## What you are asked to do
Reproduce the rows below word for word, from the start through the line with "[x=47, y=455]".

## Input
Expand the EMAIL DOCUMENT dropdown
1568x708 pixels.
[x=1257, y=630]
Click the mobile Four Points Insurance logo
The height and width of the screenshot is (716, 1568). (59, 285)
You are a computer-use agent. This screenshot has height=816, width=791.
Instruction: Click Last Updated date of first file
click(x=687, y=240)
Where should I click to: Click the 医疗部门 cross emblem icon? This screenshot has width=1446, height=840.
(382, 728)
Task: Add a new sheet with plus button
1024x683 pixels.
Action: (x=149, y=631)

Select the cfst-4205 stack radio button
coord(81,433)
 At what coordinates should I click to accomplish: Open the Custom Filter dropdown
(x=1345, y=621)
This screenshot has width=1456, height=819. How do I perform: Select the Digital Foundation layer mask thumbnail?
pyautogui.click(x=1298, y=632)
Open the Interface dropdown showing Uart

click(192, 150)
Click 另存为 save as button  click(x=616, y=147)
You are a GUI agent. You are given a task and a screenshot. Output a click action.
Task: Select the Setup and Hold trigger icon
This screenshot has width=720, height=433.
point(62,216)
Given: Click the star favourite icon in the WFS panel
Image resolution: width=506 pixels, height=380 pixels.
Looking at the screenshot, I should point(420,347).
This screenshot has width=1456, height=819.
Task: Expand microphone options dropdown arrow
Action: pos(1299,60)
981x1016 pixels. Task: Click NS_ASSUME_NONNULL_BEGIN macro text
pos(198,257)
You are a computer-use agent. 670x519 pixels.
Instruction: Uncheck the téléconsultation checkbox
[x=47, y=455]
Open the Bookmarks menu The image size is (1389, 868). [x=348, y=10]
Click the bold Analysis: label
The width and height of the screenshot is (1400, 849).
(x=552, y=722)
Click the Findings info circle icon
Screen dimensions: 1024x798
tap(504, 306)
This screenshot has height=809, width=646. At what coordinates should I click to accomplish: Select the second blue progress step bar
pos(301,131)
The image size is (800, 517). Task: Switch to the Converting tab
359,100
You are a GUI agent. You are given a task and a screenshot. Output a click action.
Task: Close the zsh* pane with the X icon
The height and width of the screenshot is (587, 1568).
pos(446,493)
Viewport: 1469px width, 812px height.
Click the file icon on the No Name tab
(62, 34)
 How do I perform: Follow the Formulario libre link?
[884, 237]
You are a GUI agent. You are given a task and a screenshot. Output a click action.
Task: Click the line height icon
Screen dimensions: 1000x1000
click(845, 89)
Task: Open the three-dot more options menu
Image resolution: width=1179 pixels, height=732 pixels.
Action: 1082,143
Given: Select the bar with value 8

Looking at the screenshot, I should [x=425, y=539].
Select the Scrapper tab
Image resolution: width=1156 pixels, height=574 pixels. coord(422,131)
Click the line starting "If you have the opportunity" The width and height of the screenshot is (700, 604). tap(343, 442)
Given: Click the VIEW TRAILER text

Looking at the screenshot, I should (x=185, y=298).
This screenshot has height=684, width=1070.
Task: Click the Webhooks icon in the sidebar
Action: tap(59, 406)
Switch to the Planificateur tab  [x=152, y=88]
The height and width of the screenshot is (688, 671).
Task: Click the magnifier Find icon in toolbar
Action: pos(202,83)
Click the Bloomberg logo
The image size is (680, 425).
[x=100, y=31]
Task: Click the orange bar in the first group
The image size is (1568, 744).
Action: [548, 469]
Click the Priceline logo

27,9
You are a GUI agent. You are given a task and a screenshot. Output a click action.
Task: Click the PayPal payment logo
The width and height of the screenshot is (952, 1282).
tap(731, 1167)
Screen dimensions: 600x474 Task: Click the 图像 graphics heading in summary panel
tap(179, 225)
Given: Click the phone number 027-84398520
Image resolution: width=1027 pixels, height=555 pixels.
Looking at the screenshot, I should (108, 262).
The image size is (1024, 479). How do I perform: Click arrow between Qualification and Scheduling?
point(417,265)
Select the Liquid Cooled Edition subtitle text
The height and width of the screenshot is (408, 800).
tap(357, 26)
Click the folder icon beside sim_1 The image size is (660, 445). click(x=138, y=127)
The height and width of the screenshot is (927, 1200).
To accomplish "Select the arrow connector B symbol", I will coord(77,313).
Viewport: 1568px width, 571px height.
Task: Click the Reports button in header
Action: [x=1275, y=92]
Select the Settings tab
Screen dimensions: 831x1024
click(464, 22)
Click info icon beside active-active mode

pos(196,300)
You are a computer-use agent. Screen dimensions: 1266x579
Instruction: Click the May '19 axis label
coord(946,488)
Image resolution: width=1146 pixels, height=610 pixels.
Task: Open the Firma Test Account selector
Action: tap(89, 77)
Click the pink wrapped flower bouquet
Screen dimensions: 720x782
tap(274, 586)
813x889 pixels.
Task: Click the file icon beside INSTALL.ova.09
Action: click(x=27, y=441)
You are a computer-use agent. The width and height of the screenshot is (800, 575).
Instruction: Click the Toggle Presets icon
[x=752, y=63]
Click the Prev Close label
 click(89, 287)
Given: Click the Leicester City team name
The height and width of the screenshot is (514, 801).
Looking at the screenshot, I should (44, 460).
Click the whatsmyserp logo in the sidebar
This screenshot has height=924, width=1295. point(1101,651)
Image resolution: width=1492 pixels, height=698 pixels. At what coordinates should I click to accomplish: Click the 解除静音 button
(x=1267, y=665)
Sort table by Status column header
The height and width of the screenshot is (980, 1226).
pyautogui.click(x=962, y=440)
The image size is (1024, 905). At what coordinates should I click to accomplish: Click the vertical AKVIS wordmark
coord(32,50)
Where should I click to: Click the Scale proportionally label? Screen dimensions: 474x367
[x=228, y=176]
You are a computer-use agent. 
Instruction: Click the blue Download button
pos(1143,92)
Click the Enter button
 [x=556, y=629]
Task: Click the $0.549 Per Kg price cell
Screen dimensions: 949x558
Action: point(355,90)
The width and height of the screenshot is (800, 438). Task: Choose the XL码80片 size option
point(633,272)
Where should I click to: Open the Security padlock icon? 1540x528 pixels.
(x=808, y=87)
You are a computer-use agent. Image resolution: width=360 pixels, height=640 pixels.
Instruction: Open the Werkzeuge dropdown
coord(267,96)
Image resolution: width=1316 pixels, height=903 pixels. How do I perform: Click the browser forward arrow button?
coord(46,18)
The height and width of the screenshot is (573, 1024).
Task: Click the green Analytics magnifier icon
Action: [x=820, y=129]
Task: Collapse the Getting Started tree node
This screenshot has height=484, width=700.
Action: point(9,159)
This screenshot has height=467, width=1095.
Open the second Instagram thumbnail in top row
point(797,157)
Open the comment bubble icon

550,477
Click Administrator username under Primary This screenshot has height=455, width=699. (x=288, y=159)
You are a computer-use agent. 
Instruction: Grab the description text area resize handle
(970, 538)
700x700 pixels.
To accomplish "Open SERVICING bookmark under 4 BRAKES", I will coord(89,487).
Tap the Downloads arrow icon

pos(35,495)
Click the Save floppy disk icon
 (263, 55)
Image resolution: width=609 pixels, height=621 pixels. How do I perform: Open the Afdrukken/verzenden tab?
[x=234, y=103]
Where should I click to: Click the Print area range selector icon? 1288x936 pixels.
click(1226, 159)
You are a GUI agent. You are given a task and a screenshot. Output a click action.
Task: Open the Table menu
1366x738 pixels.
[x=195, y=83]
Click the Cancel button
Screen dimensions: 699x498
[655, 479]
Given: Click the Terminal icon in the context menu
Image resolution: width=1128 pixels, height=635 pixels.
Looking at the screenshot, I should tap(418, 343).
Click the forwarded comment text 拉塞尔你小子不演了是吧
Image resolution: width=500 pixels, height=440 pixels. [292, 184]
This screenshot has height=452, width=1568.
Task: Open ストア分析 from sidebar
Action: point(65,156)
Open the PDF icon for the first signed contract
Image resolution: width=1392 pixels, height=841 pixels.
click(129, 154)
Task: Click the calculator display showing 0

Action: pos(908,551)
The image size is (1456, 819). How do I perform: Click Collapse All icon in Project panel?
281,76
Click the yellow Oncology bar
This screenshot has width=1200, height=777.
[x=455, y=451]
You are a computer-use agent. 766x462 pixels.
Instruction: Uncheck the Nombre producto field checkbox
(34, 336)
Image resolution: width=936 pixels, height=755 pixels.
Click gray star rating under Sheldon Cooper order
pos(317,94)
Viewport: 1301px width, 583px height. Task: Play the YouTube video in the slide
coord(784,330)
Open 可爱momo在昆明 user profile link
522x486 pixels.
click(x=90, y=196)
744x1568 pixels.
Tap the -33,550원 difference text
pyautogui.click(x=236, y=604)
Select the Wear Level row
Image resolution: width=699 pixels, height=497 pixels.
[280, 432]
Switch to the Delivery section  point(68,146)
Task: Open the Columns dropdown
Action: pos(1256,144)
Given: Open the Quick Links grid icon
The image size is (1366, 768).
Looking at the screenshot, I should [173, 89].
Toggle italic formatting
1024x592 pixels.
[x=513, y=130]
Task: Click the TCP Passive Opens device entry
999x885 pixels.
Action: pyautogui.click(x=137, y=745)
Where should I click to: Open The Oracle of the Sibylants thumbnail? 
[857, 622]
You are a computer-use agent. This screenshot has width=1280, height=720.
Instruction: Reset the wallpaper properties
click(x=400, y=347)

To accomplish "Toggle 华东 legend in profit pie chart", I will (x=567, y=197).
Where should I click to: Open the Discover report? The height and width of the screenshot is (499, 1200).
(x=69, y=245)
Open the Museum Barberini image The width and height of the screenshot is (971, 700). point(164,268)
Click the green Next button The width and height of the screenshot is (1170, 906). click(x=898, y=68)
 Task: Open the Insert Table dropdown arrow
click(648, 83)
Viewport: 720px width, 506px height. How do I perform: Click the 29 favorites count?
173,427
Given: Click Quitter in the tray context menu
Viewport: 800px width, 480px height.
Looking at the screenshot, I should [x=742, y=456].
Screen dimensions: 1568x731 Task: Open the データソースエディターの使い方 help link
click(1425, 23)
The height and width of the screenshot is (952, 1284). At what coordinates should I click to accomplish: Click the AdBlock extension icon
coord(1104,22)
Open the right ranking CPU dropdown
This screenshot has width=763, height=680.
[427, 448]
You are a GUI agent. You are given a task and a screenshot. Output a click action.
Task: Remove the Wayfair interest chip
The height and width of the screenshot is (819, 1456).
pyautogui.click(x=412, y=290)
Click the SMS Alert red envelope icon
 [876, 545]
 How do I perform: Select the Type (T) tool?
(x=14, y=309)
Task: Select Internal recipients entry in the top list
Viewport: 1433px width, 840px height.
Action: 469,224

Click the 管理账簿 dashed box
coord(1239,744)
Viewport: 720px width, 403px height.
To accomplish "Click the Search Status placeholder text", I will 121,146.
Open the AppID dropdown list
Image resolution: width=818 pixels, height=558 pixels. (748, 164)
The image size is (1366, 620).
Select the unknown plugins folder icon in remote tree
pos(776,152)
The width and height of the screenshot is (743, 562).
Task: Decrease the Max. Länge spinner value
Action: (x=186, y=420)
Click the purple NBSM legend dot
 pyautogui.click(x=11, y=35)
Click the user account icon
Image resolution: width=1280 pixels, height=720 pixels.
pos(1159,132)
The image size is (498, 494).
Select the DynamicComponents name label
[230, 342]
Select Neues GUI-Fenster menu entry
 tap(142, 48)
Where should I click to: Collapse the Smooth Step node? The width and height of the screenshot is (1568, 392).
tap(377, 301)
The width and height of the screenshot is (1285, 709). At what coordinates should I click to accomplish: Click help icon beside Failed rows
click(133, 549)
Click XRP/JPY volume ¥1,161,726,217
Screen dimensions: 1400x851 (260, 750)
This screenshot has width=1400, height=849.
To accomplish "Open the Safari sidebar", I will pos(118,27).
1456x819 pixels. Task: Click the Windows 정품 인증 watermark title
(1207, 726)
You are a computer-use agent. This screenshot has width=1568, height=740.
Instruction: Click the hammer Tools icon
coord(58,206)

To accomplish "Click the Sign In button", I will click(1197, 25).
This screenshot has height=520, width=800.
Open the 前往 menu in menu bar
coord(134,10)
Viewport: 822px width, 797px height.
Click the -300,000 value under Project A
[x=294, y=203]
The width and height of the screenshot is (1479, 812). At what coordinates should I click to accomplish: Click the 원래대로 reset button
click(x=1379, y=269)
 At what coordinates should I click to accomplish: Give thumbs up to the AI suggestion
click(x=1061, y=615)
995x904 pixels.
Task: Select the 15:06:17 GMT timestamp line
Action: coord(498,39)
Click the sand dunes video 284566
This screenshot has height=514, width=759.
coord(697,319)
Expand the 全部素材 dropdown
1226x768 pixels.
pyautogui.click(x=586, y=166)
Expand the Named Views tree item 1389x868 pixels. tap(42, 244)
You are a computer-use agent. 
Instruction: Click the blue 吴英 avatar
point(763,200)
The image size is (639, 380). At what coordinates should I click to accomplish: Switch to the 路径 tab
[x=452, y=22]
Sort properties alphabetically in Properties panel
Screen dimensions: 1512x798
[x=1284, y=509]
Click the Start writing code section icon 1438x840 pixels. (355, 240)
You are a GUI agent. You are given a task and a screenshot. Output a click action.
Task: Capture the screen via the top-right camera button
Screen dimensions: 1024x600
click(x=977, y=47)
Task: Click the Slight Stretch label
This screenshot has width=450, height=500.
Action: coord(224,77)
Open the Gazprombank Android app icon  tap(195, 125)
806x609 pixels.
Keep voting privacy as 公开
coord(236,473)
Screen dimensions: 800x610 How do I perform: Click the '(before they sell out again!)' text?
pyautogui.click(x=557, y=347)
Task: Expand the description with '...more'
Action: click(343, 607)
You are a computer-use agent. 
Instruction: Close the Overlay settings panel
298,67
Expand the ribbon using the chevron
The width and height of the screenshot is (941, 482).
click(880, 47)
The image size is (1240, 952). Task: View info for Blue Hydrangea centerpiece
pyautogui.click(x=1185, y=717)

## Finished answer
Expand the EMAIL DOCUMENT dropdown
1568x708 pixels.
[x=1257, y=630]
Click the mobile Four Points Insurance logo
The height and width of the screenshot is (716, 1568). (59, 285)
You are a computer-use agent. This screenshot has height=816, width=791.
Instruction: Click Last Updated date of first file
click(x=687, y=240)
Where should I click to: Click the 医疗部门 cross emblem icon? This screenshot has width=1446, height=840.
(382, 728)
Task: Add a new sheet with plus button
1024x683 pixels.
Action: (x=149, y=631)

Select the cfst-4205 stack radio button
coord(81,433)
 At what coordinates should I click to accomplish: Open the Custom Filter dropdown
(x=1345, y=621)
This screenshot has width=1456, height=819. How do I perform: Select the Digital Foundation layer mask thumbnail?
pyautogui.click(x=1298, y=632)
Open the Interface dropdown showing Uart

click(192, 150)
Click 另存为 save as button  click(x=616, y=147)
You are a GUI agent. You are given a task and a screenshot. Output a click action.
Task: Select the Setup and Hold trigger icon
This screenshot has width=720, height=433.
point(62,216)
Given: Click the star favourite icon in the WFS panel
Image resolution: width=506 pixels, height=380 pixels.
Looking at the screenshot, I should point(420,347).
This screenshot has width=1456, height=819.
Task: Expand microphone options dropdown arrow
Action: pos(1299,60)
981x1016 pixels. Task: Click NS_ASSUME_NONNULL_BEGIN macro text
pos(198,257)
You are a computer-use agent. 670x519 pixels.
Instruction: Uncheck the téléconsultation checkbox
[x=47, y=455]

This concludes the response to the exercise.